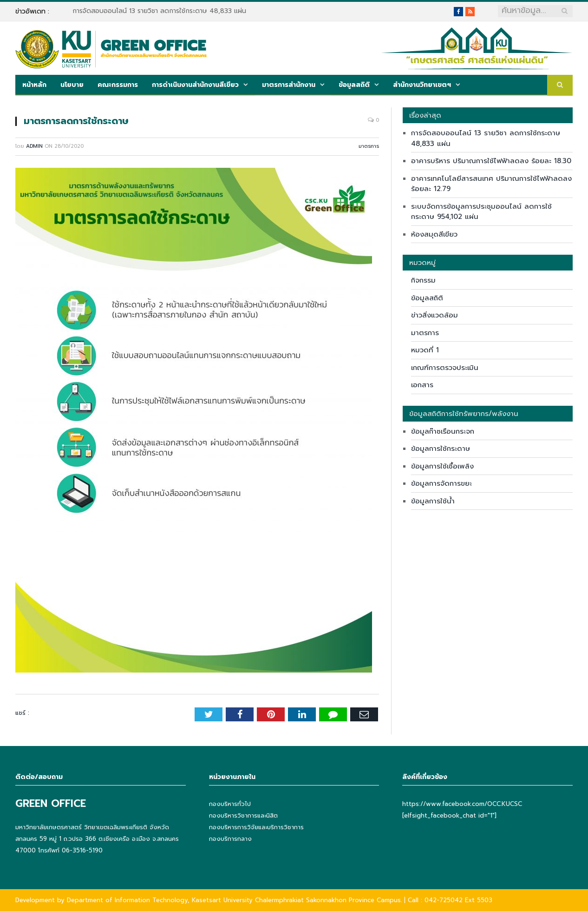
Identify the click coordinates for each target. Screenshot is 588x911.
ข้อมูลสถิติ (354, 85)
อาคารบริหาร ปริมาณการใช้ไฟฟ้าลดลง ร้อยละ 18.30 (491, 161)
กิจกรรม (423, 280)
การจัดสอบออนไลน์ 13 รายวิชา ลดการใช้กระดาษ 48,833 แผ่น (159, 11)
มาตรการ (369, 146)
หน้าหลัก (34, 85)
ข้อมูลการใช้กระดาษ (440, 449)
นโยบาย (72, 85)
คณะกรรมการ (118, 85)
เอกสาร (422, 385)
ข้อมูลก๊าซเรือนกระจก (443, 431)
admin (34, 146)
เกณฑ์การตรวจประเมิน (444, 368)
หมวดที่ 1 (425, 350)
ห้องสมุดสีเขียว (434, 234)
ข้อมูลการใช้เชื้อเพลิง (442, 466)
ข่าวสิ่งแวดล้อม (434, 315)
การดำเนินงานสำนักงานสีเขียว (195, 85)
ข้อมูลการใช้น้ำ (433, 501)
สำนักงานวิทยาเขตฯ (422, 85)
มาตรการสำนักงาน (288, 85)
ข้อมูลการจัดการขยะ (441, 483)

● Work instructions
Pull every line of the records above verbatim, leaving out the pictures.

● Response to the task
Identify the click coordinates for each target. Screenshot is 588x911.
ข้อมูลสถิติ (354, 85)
อาคารบริหาร ปริมาณการใช้ไฟฟ้าลดลง ร้อยละ 18.30 (491, 161)
กิจกรรม (423, 280)
การจัดสอบออนไลน์ 13 รายวิชา ลดการใช้กระดาษ 48,833 แผ่น (159, 11)
มาตรการ (369, 146)
หน้าหลัก (34, 85)
ข้อมูลการใช้กระดาษ (440, 449)
นโยบาย (72, 85)
คณะกรรมการ (118, 85)
เอกสาร (422, 385)
ข้อมูลก๊าซเรือนกระจก (443, 431)
admin (34, 146)
เกณฑ์การตรวจประเมิน (444, 368)
หมวดที่ 1 (425, 350)
ห้องสมุดสีเขียว (434, 234)
ข้อมูลการใช้เชื้อเพลิง (442, 466)
ข่าวสิ่งแวดล้อม (434, 315)
การดำเนินงานสำนักงานสีเขียว (195, 85)
ข้อมูลการใช้น้ำ (433, 501)
สำนักงานวิทยาเขตฯ (422, 85)
มาตรการสำนักงาน (288, 85)
ข้อมูลการจัดการขยะ (441, 483)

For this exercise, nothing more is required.